BY SHERRY KIM, STAFF WRITER
The moment I set foot onto campus, as a freshman, I was absolutely lost. Although it’s true that I got lost trying to find the Nguyen Engineering Building from the other side of campus, I was actually referring to my state of mind.
Over the past few years, the weight of seemingly harmless questions about my future have continuously grown into heavier variations of “What are you going to do with your life?” Woven within the asker’s words is the anticipation of a declaration of some impressive aspiration.
As a child, I would have been more than happy to give you a long, detailed description of my dreams and ambitions. But with every encounter, the substantial amount of expectations — even from people I hardly know — have left me only capable of awkwardly providing a half-hearted response with an uncomfortable pressure in my throat.

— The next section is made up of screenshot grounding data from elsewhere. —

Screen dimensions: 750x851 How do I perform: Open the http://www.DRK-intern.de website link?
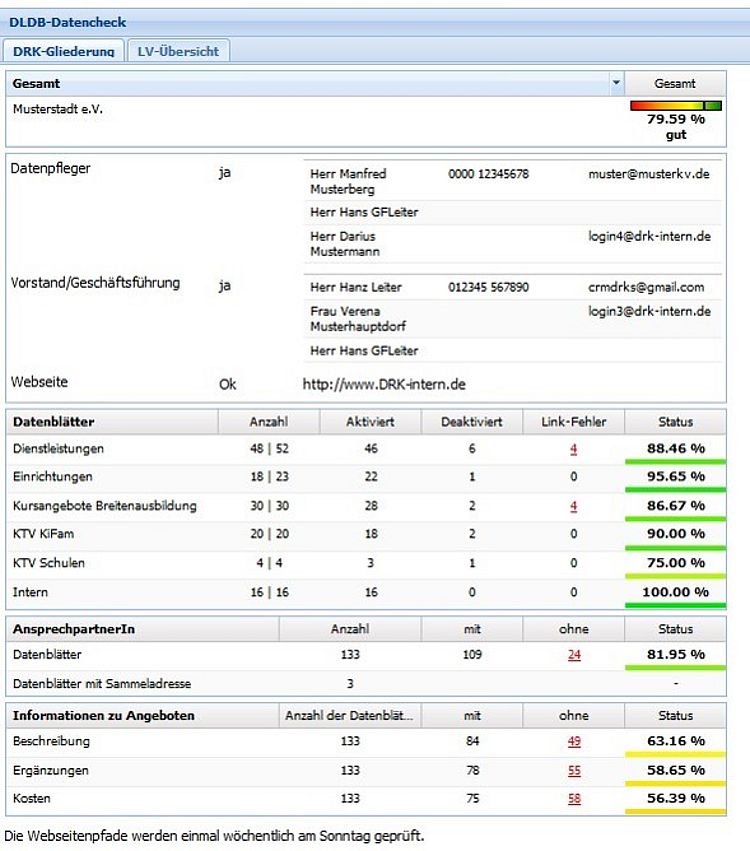pyautogui.click(x=384, y=384)
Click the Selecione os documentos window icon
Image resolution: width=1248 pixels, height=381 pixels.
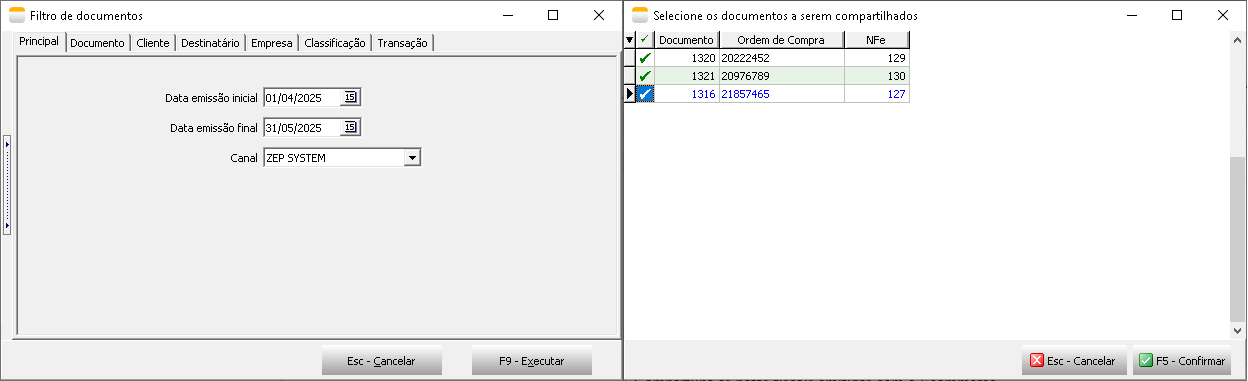(640, 15)
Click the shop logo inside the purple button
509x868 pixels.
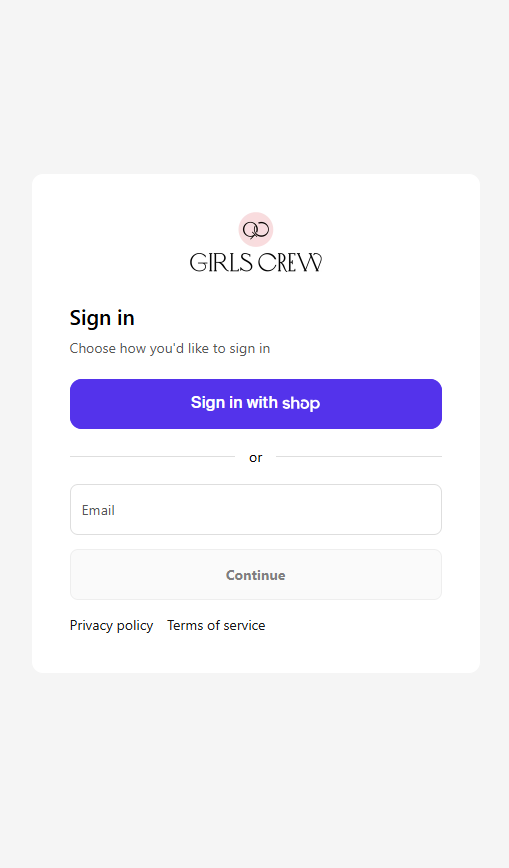tap(301, 404)
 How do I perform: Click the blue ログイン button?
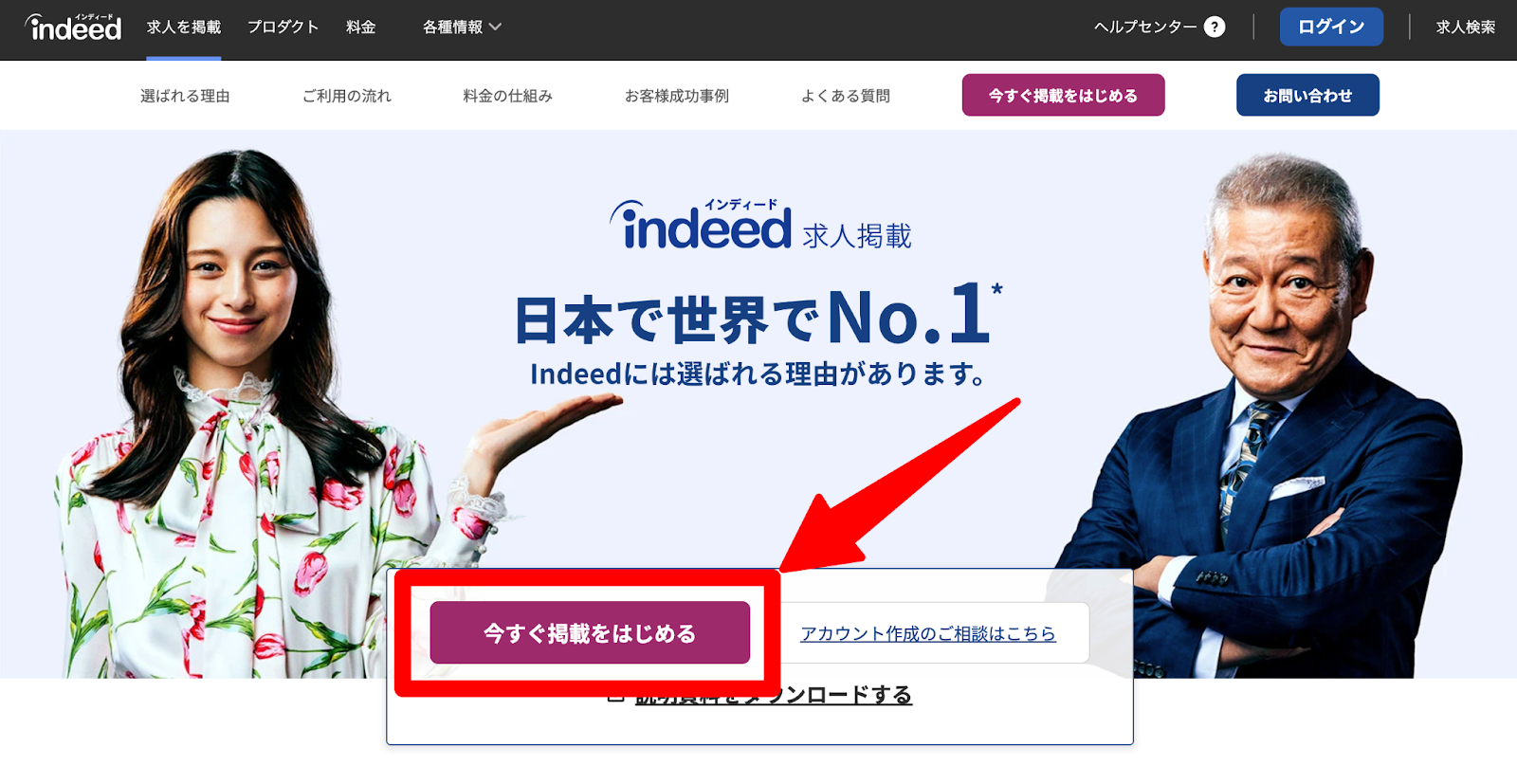pos(1331,27)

There is an underlying expectation in our society that we all need to have an idea of what we plan to do with our lives early on. During high school, we begin to seriously consider the paths we wish to pursue in order to lay the foundation for our future careers. At the mere age of 17 or 18, we are asked to make a choice that holds the potential to determine the direction of our futures. The daunting nature of this task can be overwhelming to some as they begin to assume the responsibilities of adulthood. Consequently, it’s completely understandable for individuals to feel uncertain about their initial decisions.
As someone who prefers to be aware of all necessary details in order to plan efficiently before taking action, being an undecided student with a foggy future and an unknown purpose was a nightmare. When I initially expressed my concerns about my situation, people ranging from friends, counselors, advisors, upperclassmen and even professors all reassured me that “It’s okay to be undecided.”
Because of the encouragement I was receiving, I tried to make peace with my conflicting thoughts by exploring different fields and getting involved with new activities. I tried desperately to convince myself that I shouldn’t feel too stressed over this; I had plenty of time before I was required to officially declare my major, but I couldn’t help but question whether it is really okay to be undecided.
Unfortunately, keeping a positive attitude proved difficult. Months prior to beginning my first semester as a college student I had established a daily routine, investing hours of my time researching majors offered by Mason and their associated careers. Additionally, I would look for the job outlooks, required skills and salaries of each respective career. Time and time again, even with all of my effort, I would repeatedly come across a dead end. When I began making progress in my pursuit, something would always bring me back to square one.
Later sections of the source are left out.